-------- STORED ROWS
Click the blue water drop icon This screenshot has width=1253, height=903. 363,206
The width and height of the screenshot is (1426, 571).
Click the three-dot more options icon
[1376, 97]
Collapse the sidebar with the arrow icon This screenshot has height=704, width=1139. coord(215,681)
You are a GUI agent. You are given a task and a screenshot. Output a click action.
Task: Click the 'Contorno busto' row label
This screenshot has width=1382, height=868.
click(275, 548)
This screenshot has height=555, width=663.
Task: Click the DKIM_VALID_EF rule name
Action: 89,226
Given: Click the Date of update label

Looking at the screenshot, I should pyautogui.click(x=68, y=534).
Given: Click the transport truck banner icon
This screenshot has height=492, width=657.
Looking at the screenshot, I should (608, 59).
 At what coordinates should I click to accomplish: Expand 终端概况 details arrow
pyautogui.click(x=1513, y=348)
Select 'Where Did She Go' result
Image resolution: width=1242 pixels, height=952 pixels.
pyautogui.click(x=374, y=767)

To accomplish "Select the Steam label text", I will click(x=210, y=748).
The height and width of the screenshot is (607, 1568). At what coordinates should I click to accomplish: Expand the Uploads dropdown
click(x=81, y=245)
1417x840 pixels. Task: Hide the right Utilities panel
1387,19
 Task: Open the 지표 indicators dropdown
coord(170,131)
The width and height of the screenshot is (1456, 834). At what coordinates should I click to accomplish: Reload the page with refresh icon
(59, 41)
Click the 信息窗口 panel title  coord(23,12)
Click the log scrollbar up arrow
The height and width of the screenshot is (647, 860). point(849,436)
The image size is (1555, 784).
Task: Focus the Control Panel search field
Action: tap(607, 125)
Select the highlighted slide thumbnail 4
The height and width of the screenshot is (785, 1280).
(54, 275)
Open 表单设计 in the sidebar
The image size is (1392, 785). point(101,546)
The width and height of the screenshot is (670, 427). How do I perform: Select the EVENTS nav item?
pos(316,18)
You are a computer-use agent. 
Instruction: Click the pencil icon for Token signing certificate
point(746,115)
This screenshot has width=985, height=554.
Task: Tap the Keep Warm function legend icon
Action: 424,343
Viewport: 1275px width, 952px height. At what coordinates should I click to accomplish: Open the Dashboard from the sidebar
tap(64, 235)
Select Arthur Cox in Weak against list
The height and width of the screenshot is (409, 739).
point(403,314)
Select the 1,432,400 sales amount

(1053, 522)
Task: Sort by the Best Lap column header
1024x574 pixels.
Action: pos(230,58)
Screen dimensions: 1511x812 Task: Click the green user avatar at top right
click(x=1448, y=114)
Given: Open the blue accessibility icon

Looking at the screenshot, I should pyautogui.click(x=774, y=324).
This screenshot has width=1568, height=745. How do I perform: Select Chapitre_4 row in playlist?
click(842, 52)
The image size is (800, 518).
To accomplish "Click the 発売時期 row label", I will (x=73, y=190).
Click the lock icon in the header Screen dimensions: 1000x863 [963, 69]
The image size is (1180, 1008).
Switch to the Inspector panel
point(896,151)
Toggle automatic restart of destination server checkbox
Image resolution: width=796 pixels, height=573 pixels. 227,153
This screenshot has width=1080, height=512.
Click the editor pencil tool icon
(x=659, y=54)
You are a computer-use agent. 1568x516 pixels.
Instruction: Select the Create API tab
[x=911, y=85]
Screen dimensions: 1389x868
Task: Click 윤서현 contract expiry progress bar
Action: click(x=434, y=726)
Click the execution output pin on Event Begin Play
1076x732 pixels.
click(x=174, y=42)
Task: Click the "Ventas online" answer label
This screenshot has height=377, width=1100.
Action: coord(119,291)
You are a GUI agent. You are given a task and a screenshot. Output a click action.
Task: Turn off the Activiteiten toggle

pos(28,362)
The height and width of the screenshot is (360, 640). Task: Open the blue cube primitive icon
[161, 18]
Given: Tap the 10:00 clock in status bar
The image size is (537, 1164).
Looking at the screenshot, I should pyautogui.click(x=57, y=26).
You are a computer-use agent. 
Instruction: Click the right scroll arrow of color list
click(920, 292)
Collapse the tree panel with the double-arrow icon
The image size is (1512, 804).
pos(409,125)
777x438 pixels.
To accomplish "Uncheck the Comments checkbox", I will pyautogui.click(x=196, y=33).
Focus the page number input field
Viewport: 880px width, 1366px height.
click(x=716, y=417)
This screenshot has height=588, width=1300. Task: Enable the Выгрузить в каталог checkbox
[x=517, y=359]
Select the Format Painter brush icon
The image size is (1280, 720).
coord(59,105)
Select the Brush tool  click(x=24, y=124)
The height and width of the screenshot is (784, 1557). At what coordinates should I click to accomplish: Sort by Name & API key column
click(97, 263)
----------------
PROBLEM TO SOLVE:
Copy the material verbatim, from the line containing "Click the 信息窗口" through the line containing "Action: pos(230,58)", including both of those lines.

RESULT OF THIS TASK:
Click the 信息窗口 panel title  coord(23,12)
Click the log scrollbar up arrow
The height and width of the screenshot is (647, 860). point(849,436)
The image size is (1555, 784).
Task: Focus the Control Panel search field
Action: tap(607, 125)
Select the highlighted slide thumbnail 4
The height and width of the screenshot is (785, 1280).
(54, 275)
Open 表单设计 in the sidebar
The image size is (1392, 785). point(101,546)
The width and height of the screenshot is (670, 427). How do I perform: Select the EVENTS nav item?
pos(316,18)
You are a computer-use agent. 
Instruction: Click the pencil icon for Token signing certificate
point(746,115)
This screenshot has width=985, height=554.
Task: Tap the Keep Warm function legend icon
Action: 424,343
Viewport: 1275px width, 952px height. At what coordinates should I click to accomplish: Open the Dashboard from the sidebar
tap(64, 235)
Select Arthur Cox in Weak against list
The height and width of the screenshot is (409, 739).
point(403,314)
Select the 1,432,400 sales amount

(1053, 522)
Task: Sort by the Best Lap column header
1024x574 pixels.
Action: pos(230,58)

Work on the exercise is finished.